La signora (per chi scrive) è una delle più intriganti “rockers in gonnella” in circolazione, da dieci anni a questa parte. Lei si chiama Shannon McNally ed è ormai una realtà del cantautorato femminile americano: gli incidenti di percorso non sono certo mancati, ed è per questo che il talento della McNally sembrava destinato a perdersi nel sottofondo musicale a stelle e strisce. Questa ancora giovane songwriter originaria di Long Island, ma da tempo accasatasi tra le paludi della Lousiana (New Orleans), da autentica musicista di strada aveva colto l’occasione giusta entrando in contatto con l’entourage della Capitol, per la pubblicazione dell’esordio Jukebox Sparrows (2002), il più convincente Geronimo (2005), qualche EP sparso (compreso uno con Neal Casal Ran On Pure Lightnin‘), per poi approdare al primo live della carriera North American Ghost Music (2006) un disco aspro e chitarristico, con brani lunghi (tra i cinque e sei minuti). In seguito senza uno straccio di contratto (ricorrendo al finanziamento dei fans), incide due buoni lavori come Coldwater (2009) e Western Ballad (2011) e un altro disco dal vivo Live At Jazz Fest 2011 di difficile reperibilità (sono quelli registrati a New Orleans e distribuiti in loco). shannon-mcnally-coldwater.html

In questo Small Town Talk, Shannon rilegge a modo suo le canzoni di Bobby Charles (una cover di una dolcissima Tennessee Blues era in Geronimo), un grande autore di New Orleans scomparso nel 2010 (i suoi brani sono stati portati al successo da artisti del calibro di Fats Domino e Bill Haley)  e nel 2007 entrato a far parte della Music Hall of Fame, per il contributo dato alla musica  della Louisiana. Il disco prodotto dalla stessa McNally e Mac Rebennack e con l’aiuto del grande Dr. John (che sempre Mac Rebennack è), si avvale di ottimi musicisti di “area” quali lo stesso Rebennack alle tastiere, Herman Hernest alla batteria, David Barare al basso, John Fohl alle chitarre, oltre alla presenza di ospiti di certificato spessore che rispondono al nome di Vince Gill, Derek Trucks, Luther Dickinson e Will Sexton (fratello del più noto Charlie), gli arrangiamenti di archi e fiati sono di Wardell Quezerque, il “Beethoven Creolo”. Buona parte di queste canzoni, Shannon le ha pescate dall’album omonimo Bobby Charles (ristampato in edizione deluxe dalla Rhino Hamdade (2011), partendo dal funky iniziale di  Street People, dalla chitarra di Luther Dickinson in Can’t Pin A Color, dal duetto dolcissimo con Vince Gill in String Of Hearts, ai riff di chitarra di Derek Trucks nel soul-blues di Cowboys and Indians, proseguendo con la ballata pianistica Homemade Songs con l’apporto alla chitarra di Will Sexton, l’inconfondibile voce del “dottore” nella ritmata Long Face, passando per la splendida tittle track Small Town Talk (co-autore Rick Danko della Band), con l’armonica di Alonso Bowens in primo piano, nella travolgente interpretazione di Love In The Worst Degree, per chiudere alla grande con la canzone forse più bella di Bobby Charles, I Must Be In A Good Place Now, una ballata soul, dove la voce della McNally  si insinua alla perfezione in un brano che trasmette pace e tenerezza.

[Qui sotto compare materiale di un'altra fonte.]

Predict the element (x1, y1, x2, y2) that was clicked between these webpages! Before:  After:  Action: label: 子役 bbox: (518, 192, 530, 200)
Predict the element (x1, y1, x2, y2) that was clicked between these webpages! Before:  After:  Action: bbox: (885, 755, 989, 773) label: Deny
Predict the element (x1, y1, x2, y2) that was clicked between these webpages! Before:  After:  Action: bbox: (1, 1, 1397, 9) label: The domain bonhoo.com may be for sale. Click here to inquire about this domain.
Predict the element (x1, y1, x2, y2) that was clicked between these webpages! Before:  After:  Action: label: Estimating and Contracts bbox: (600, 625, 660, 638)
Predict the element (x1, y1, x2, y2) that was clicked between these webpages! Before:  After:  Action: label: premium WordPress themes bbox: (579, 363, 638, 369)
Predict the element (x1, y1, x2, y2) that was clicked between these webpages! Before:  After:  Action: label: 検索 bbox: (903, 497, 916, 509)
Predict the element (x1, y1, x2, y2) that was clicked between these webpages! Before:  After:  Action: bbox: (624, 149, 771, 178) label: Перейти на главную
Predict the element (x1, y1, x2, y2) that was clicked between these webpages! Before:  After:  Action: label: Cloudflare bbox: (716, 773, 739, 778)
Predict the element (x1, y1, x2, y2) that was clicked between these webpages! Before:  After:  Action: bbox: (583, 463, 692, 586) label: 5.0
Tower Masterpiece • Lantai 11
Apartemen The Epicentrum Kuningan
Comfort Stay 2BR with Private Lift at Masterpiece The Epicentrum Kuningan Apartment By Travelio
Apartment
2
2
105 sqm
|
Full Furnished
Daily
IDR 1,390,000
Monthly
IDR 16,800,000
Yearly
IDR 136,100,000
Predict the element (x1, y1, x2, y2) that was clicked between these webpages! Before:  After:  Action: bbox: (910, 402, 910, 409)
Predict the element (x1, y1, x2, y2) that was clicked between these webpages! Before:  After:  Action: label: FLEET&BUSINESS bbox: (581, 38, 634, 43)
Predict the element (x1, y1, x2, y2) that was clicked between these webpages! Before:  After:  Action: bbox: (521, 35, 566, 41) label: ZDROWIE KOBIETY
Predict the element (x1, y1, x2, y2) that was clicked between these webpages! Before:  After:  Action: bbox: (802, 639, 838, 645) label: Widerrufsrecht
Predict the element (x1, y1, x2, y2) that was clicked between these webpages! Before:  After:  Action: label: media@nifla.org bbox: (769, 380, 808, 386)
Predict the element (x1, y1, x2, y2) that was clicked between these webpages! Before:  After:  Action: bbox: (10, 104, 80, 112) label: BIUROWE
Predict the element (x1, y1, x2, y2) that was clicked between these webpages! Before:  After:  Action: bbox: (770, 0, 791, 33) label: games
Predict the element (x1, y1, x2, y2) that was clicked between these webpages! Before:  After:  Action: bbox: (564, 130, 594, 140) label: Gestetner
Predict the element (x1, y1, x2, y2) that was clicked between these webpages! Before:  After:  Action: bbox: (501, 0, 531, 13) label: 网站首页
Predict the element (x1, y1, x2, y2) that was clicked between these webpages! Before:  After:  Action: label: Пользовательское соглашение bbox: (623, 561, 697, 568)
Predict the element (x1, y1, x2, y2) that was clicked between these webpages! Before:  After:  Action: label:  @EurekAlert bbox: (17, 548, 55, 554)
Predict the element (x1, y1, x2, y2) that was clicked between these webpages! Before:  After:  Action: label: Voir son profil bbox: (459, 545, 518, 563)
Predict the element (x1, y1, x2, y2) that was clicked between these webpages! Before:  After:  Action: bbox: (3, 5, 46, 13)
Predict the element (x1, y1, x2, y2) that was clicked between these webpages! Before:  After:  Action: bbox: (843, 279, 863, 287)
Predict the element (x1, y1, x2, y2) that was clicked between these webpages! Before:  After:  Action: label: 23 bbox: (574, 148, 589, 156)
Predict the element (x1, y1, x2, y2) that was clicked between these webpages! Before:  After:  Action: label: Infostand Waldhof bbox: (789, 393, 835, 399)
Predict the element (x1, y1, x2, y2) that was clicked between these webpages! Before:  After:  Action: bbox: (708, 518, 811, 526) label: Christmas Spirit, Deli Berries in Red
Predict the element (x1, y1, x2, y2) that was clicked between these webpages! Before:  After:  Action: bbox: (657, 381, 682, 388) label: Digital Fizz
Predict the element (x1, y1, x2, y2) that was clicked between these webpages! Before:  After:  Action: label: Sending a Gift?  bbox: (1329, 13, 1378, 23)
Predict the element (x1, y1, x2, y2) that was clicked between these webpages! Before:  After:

C’e qualcosa nella voce di Shannon che ti cattura e ti seduce, e questa ancora giovane ragazza di New York ormai ne ha fatta di strada e pare lontanissima dai miraggi pop-rock di inizio carriera, si è trasferita armi e bagagli a New Orleans, ha vissuto il dramma dell’uragano Katrina, si è immersa in questi suoni, inventandosi interprete di grande sex-appeal e ricca di sfumature soul. Small Town Talk è un doveroso tributo ad un autore magnifico e poco conosciuto, fatto con cuore e sentimento da Shannon McNally, un’artista che non ha nulla da invidiare a personaggi come Mary Gauthier, Kathleen Edwards e Shelby Lynne. Consigliatissimo!